$$y\frac{\partial z}{\partial x}-x\frac{\partial z}{\partial y}=0$$
System of characteristic ODEs :
$$\frac{\mathrm{d}x}{y} = \frac{\mathrm{d}y}{-x} = \frac{\mathrm{d}z}{0}$$
Take care that it isn't $\frac{\mathrm{d}y}{x}$ but $\frac{\mathrm{d}y}{-x}$
A first family of characteristic curves comes from $\frac{\mathrm{d}z}{0}=$finite $\implies \mathrm{d}z=0 \implies z=c_1$.
A second family of characteristic curves comes from $\frac{\mathrm{d}x}{y} = -\frac{\mathrm{d}y}{x}\implies x^2+y^2=c_2$.
The general solution of the PDE expressed on the form of implicit equation is :
$$\Phi(z\:,\:x^2+y^2)=0$$
where $\Phi$ is an arbitrary function of two variables.
Or equivalently on explicit form :
$$z=F(x^2+y^2)$$
where $F$ is an arbitrary function.
The arbitrary function has to be determined according to the boundary condition.
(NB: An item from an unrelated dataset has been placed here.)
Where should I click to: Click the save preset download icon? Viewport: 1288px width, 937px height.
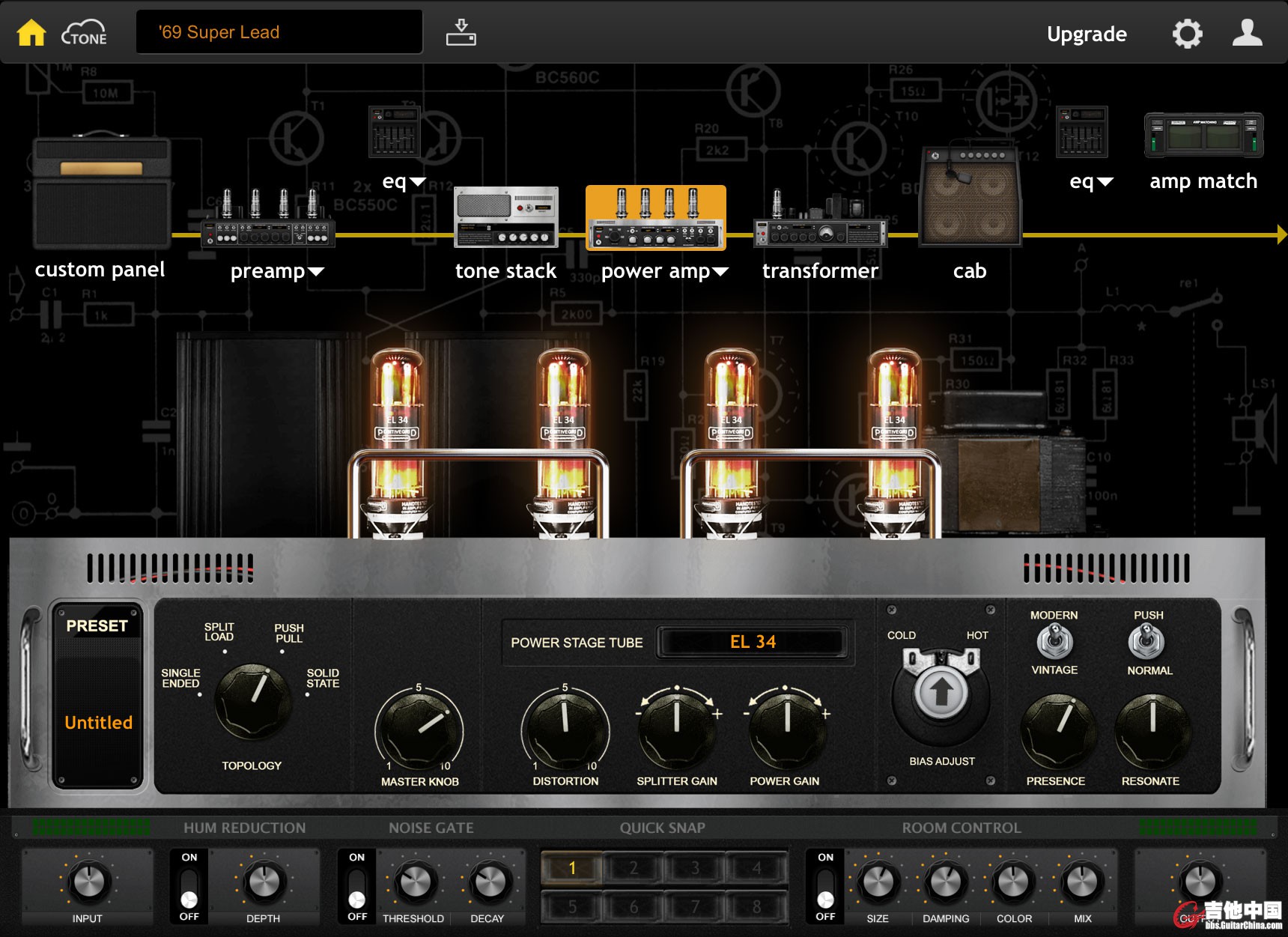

In the wording of the question, it is said that the boundary is a curve which equation is $x^2+y^2=r^2$, that is a circle. So the boundary is defined, but the condition is not given :
Citation : 2. Particular solution if $z$ is specified along a circle
$x^2 + y^2 = r^2$ in the $(x,y)-$plane.
What exactly is the specification ?
IN ADDITION :
In comments, the condition is specified as : $z(x,1)=e^x$ with $x>0$.
Note that the condition is not along a circle $x^2+y^2=r^2$ but is along the straight line $y=1$.
Putting this condition into the general solution leads to :
$$F(x^2+1)=e^x$$
Let : $\quad X=x^2+1 \quad\to\quad x=\sqrt{X-1}$
$$F(X)=e^{\sqrt{X-1}}$$
So, the function $F$ is determined. We put it into the above general solution where $X=x^2+y^2$. The particular solution fitting the boundary condition is :
$$z(x,y)=\exp\left(\sqrt{x^2+y^2-1}\right)$$